Es un hecho evidente que existe un significativo porcentaje de error en el diagnóstico prenatal (conozco varios casos); y que éste sería bastante más alto si, en lugar de que se aplicasen indiscriminadamente las sentencias de muerte en los hospitales, se ofreciera más ayuda y acompañamiento a los padres y madres de tantas y tantas Galileas.

Para ello, hace falta un giro copernicano como el que el tocayo Galileo Galilei llevó a cabo con el astro Sol en la estructura del universo: poner la vida de los más indefensos y despreciados en el centro de la sociedad. Para ello hace falta aplicar un poco de la sabiduría divina y también aprender de la propia experiencia humana, porque muchos de los “monstruos” que algunos quieren evitar que vean la luz del mundo han generado alrededor suyo infinitamente más amor del que han sido capaces de generar con su vida los "perfectos" verdugos que quisieron acabar con ellos. Sé que no es fácil afrontar el cuidado de estas personas, pero sí tengo la certeza de que son personas capaces de engendrar amor y de que hay muchas personas dispuestas a amarlas. Basta con visitar alguna vez un Cotolengo como el que tenemos en Valencia.
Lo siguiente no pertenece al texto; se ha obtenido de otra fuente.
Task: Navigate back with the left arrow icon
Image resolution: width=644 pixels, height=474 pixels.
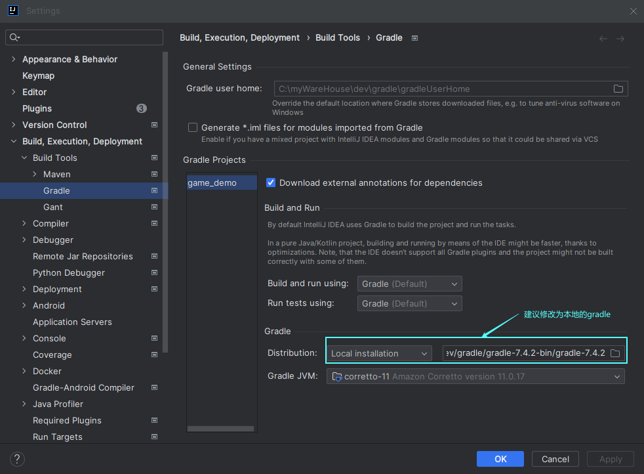Action: coord(603,39)
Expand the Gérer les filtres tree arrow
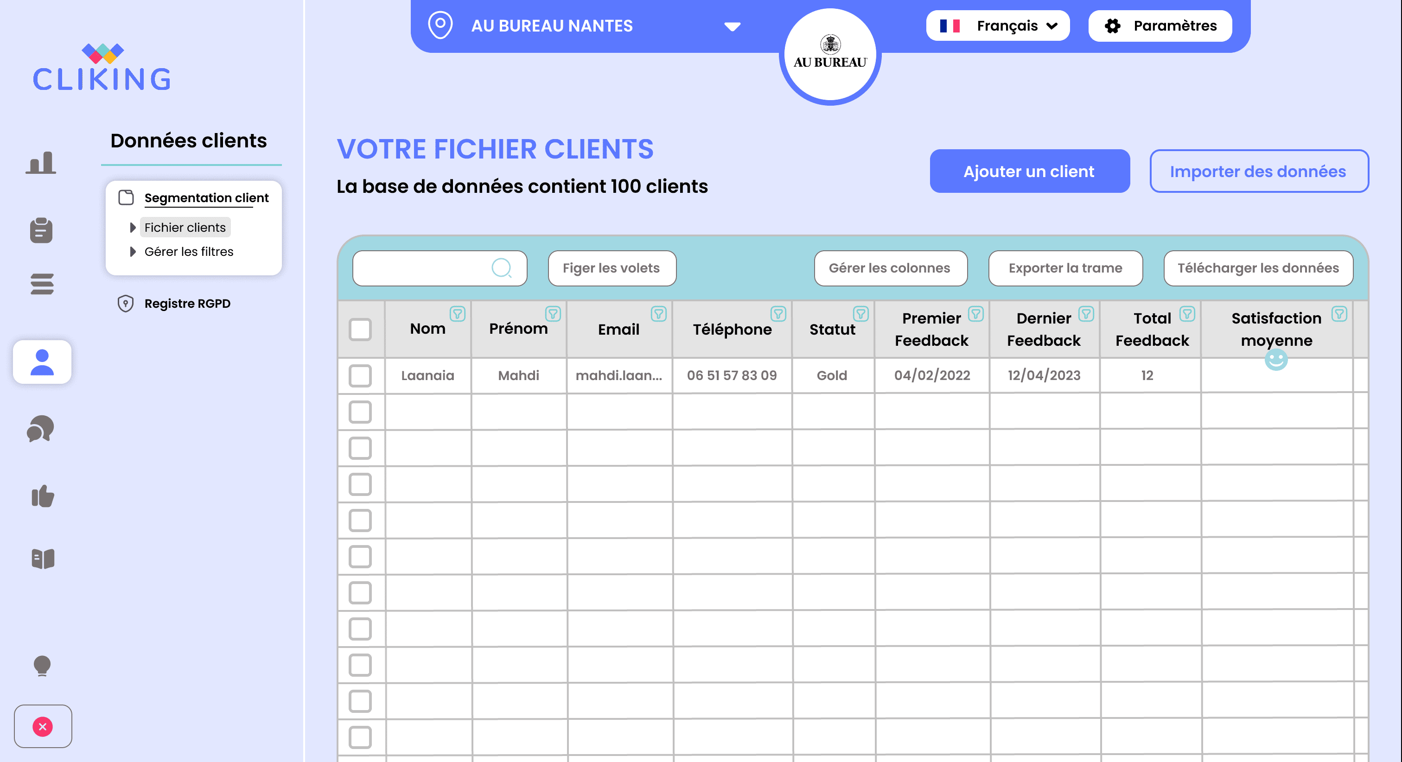Image resolution: width=1402 pixels, height=762 pixels. [x=132, y=251]
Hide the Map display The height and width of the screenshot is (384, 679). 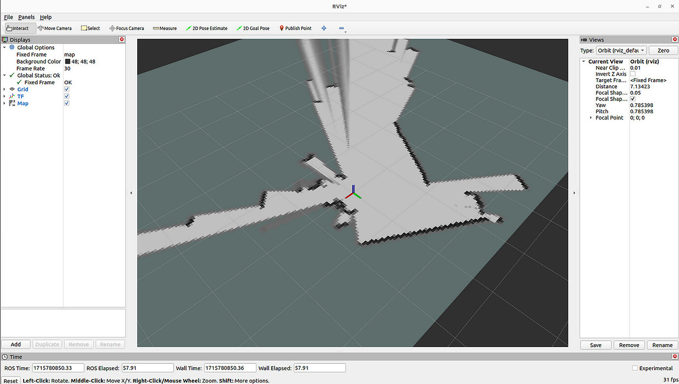(x=66, y=103)
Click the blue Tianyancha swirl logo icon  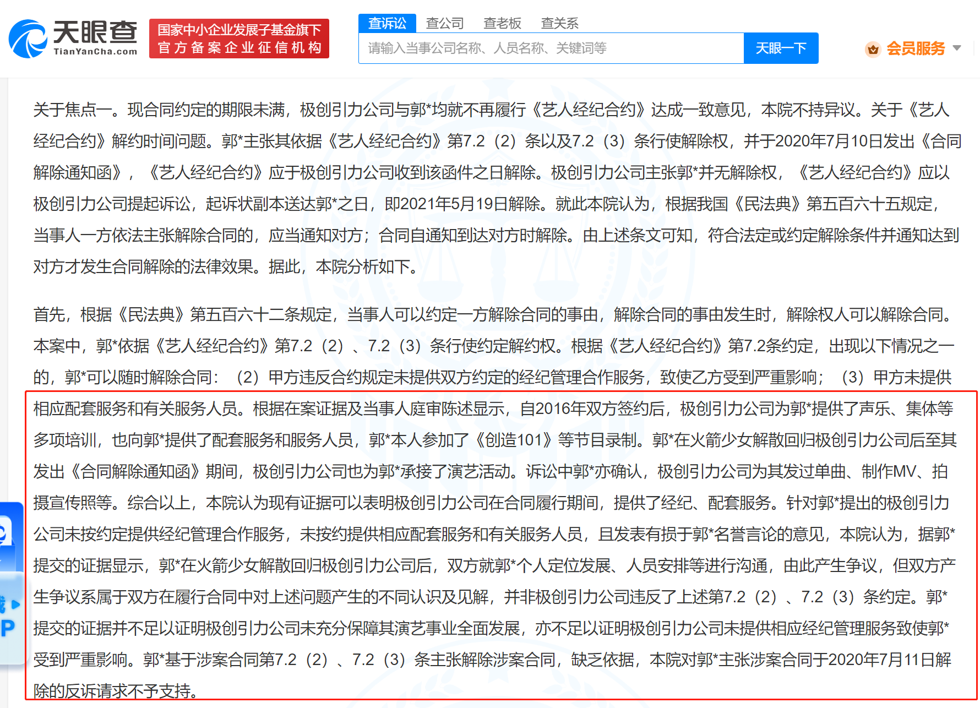(28, 39)
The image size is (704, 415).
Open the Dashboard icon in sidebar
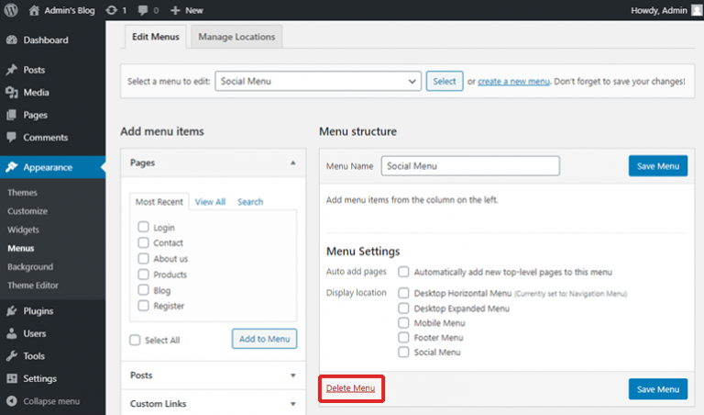click(x=11, y=40)
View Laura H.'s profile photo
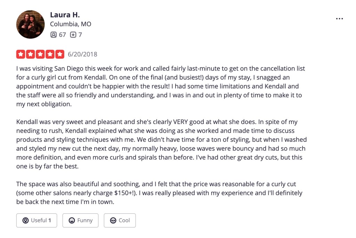 click(x=31, y=24)
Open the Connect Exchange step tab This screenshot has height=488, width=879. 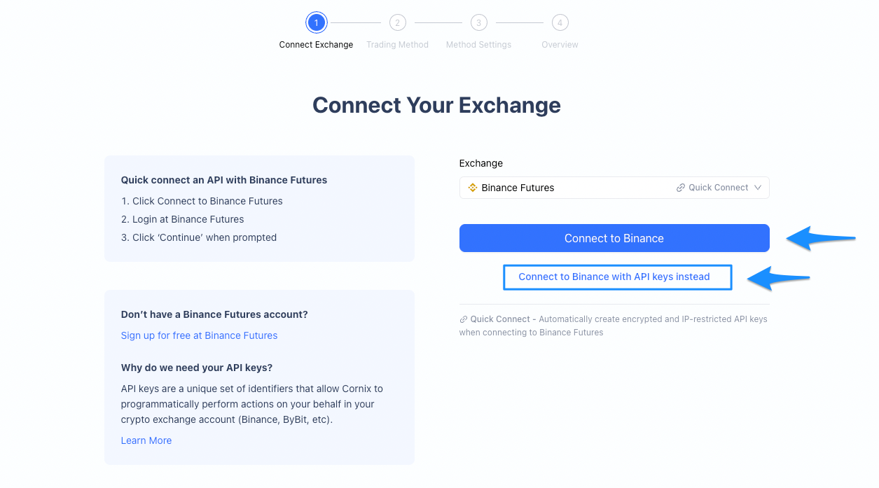pos(316,45)
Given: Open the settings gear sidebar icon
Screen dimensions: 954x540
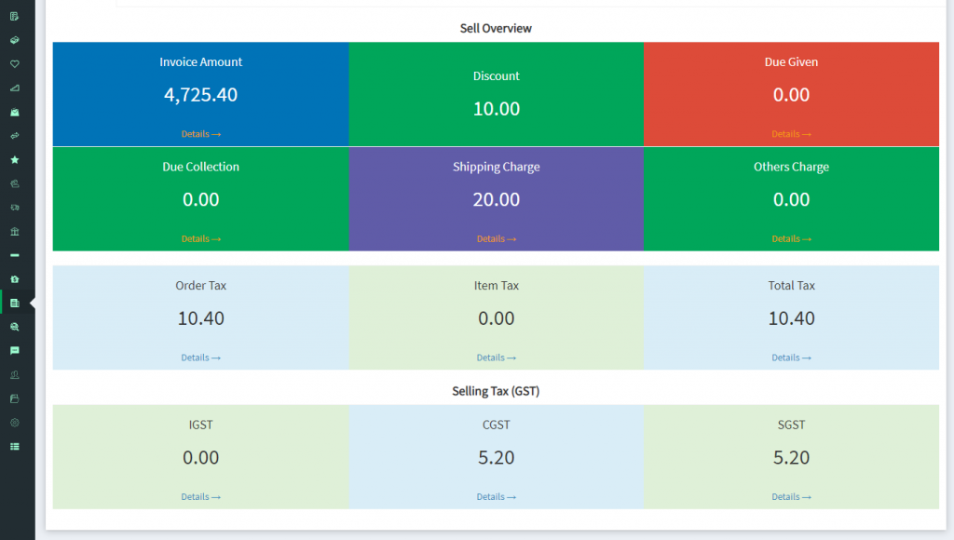Looking at the screenshot, I should [x=14, y=423].
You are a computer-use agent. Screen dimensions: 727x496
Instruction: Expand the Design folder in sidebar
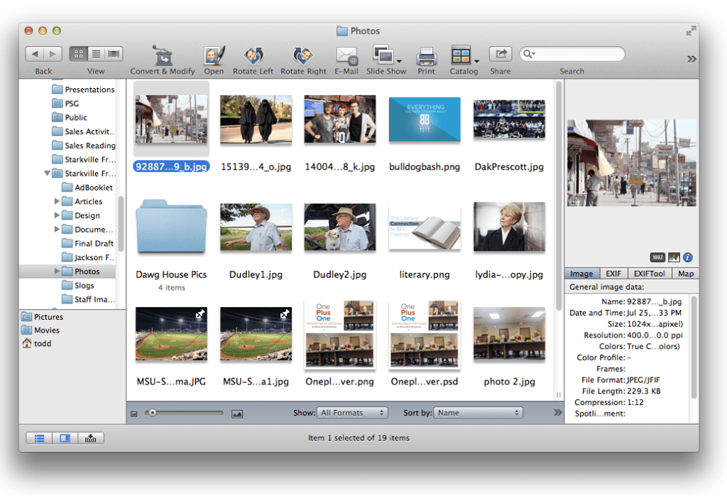point(58,215)
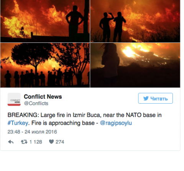Screen dimensions: 184x171
Task: Open the photo of a lone man watching flames
Action: pos(45,21)
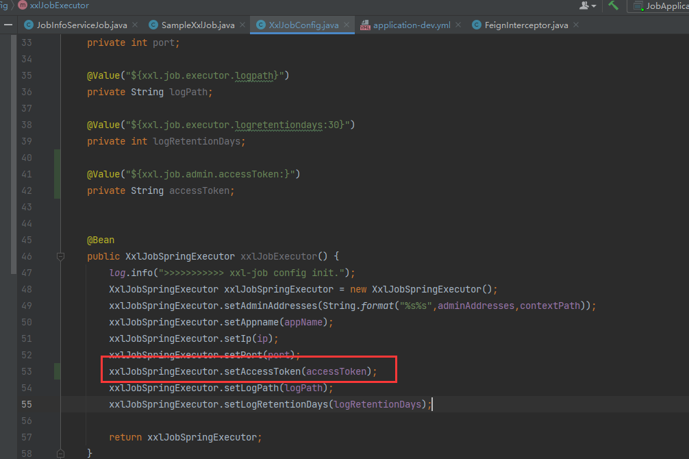Click the fold end marker at line 58
This screenshot has width=689, height=459.
click(x=60, y=453)
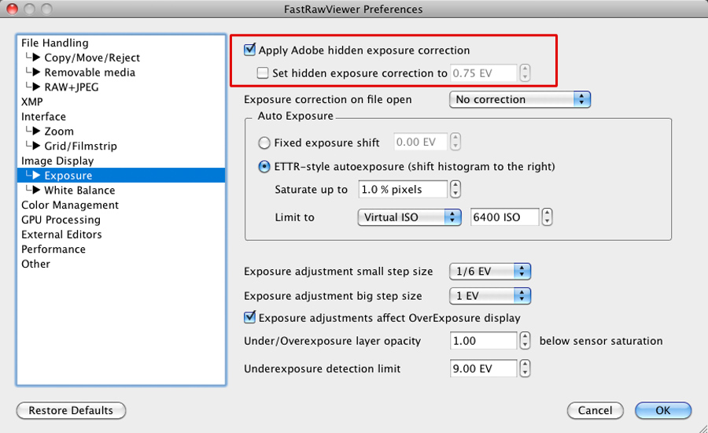The image size is (708, 433).
Task: Go to Copy/Move/Reject settings
Action: [92, 58]
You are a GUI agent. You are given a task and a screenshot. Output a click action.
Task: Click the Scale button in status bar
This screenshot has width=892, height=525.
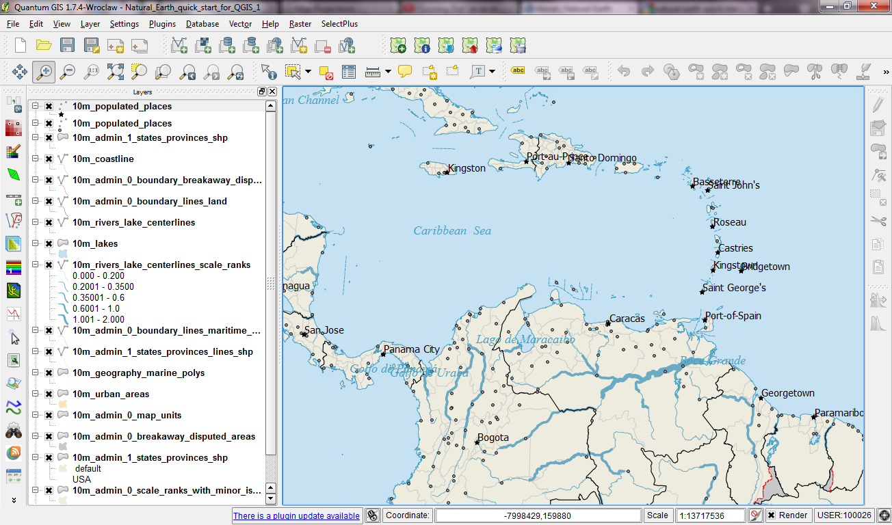pos(657,515)
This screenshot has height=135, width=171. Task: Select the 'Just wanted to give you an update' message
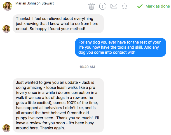pyautogui.click(x=58, y=105)
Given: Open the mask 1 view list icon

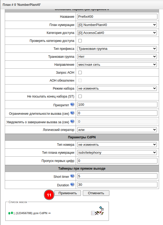Looking at the screenshot, I should point(93,213).
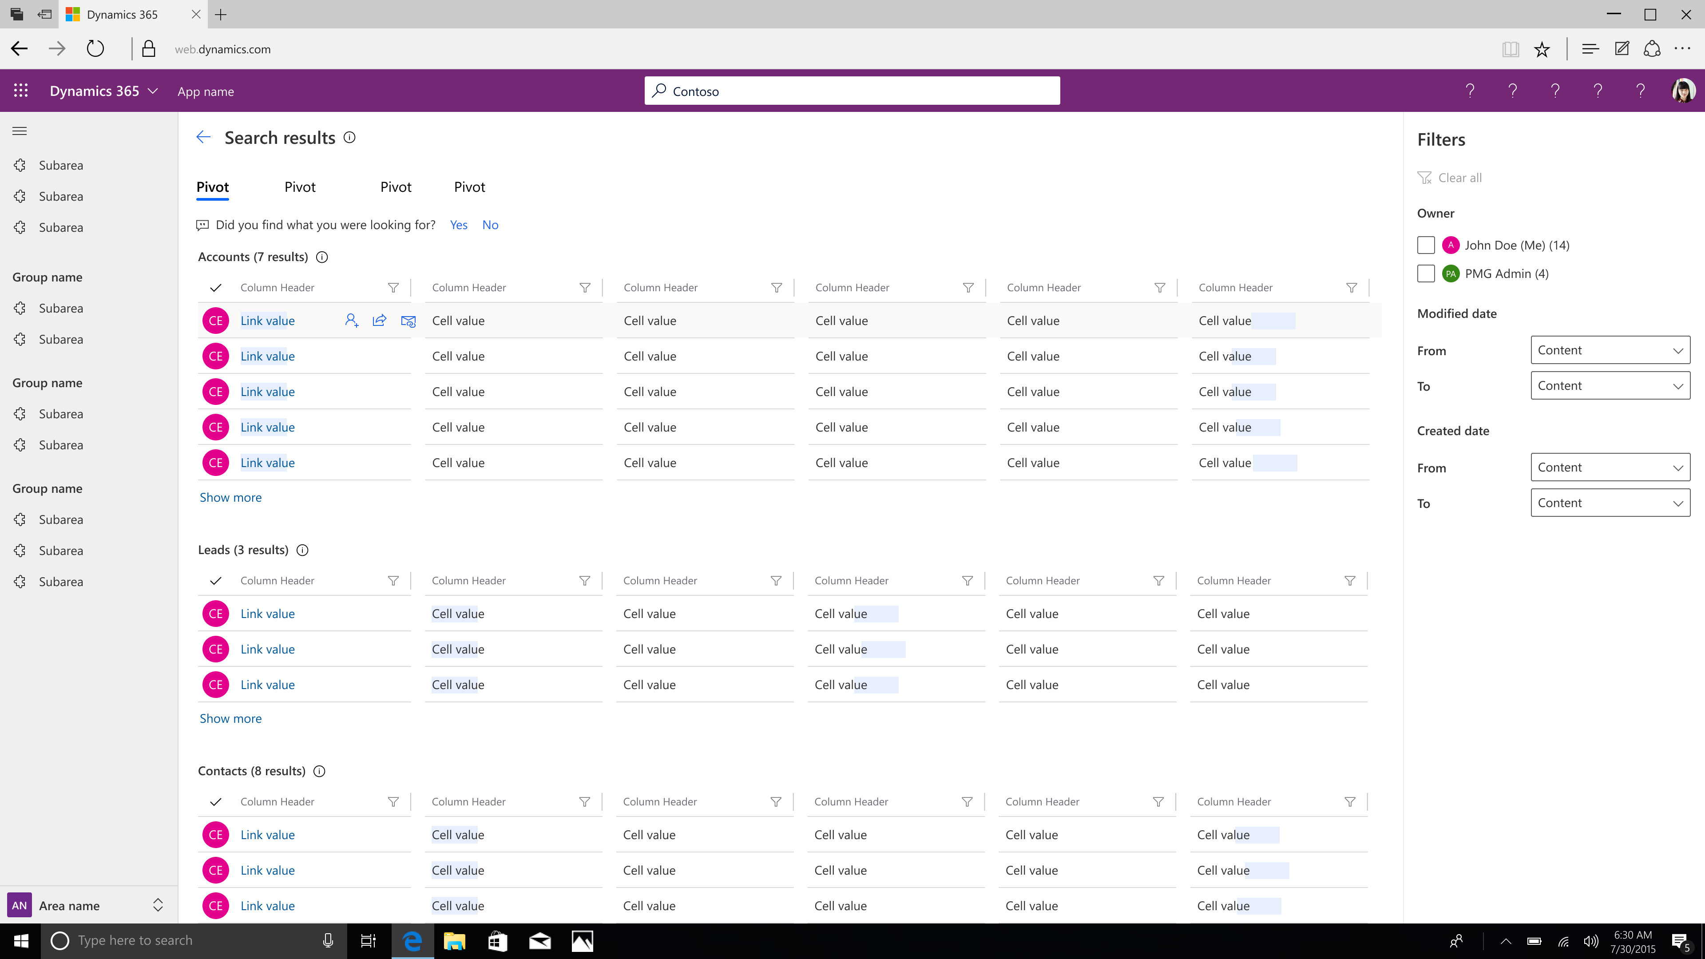Screen dimensions: 1705x959
Task: Toggle the Accounts row selection checkbox
Action: (x=215, y=287)
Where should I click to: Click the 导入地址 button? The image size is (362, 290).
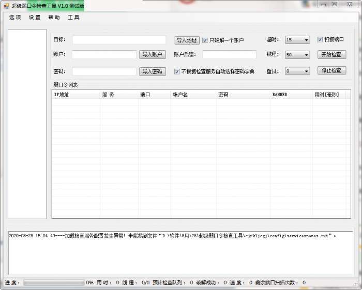[x=187, y=40]
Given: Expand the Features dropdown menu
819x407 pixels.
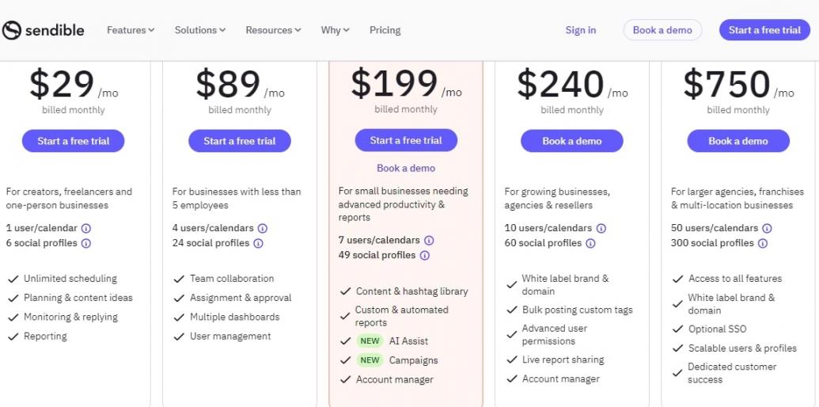Looking at the screenshot, I should tap(131, 30).
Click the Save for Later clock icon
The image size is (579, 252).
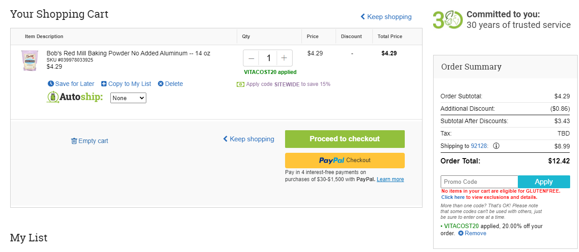tap(51, 84)
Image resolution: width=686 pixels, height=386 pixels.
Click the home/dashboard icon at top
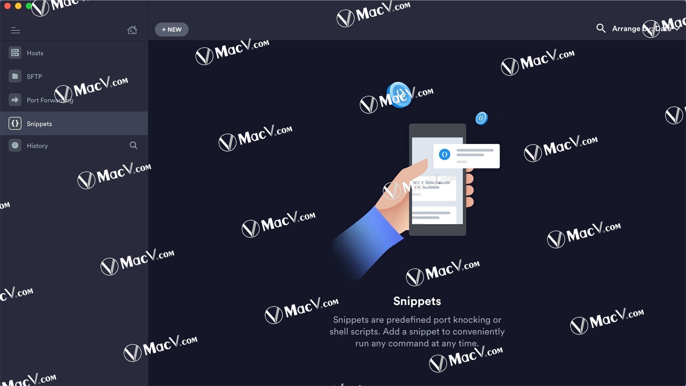pos(132,29)
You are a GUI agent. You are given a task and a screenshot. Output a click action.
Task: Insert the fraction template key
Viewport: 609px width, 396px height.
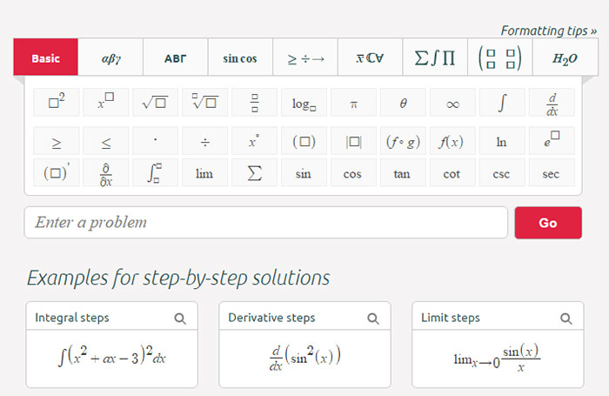click(254, 102)
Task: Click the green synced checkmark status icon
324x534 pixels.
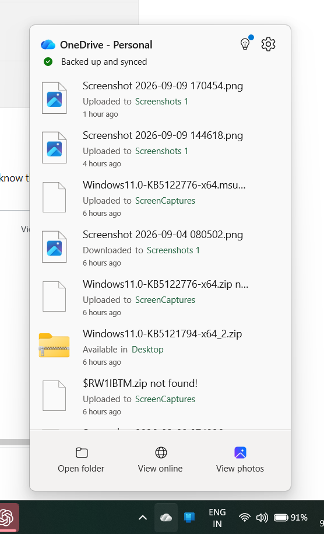Action: tap(48, 62)
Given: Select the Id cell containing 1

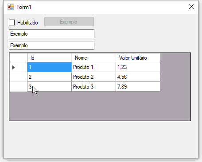Looking at the screenshot, I should 49,67.
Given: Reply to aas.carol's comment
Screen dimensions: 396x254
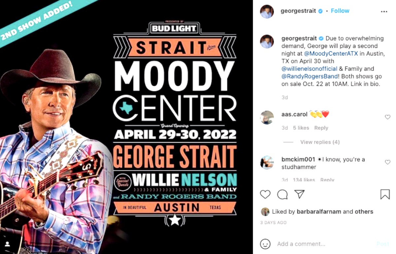Looking at the screenshot, I should click(x=321, y=128).
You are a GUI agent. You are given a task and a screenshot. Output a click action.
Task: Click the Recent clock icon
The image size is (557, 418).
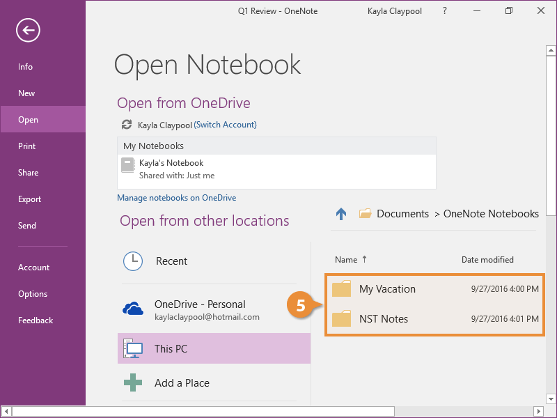tap(132, 261)
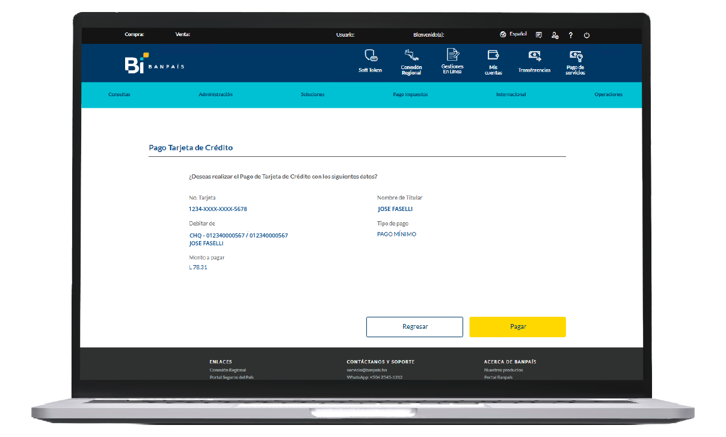The height and width of the screenshot is (437, 726).
Task: Open the user profile icon
Action: pos(555,35)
Yo no sé cuál será el diagnóstico final de Galilea. Todavía están haciéndole pruebas y algunos problemas digestivos que presenta quizá sí o quizá no tengan relación con un problema cromosómico. Pero sí sé que Galilea es una niña preciosa y que sería igual de preciosa si hubiera nacido con más problemas genéticos o físicos; y que en todo caso sus padres se merecen un monumento.

El pasado sábado 15 bautizamos a Galilea en la pequeña capilla del hospital. Paradojas de la vida: en el mismo lugar en el que la sentenciaron a muerte, Galilea renacía con Cristo a una vida nueva: la de los hijos de Dios. Un Padre que no hace acepción de personas y cuyos cánones de perfección son absolutamente diversos a los de una gran mayoría de personas de nuestro tiempo. La sabiduría divina es distinta de la sabiduría humana, pero la humana está llamada a penetrar en ella. Tiene capacidad para ello; para descubrir que la vida de todo ser humano desde el momento de su concepción hasta su muerte es un verdadero milagro digno de protegerse.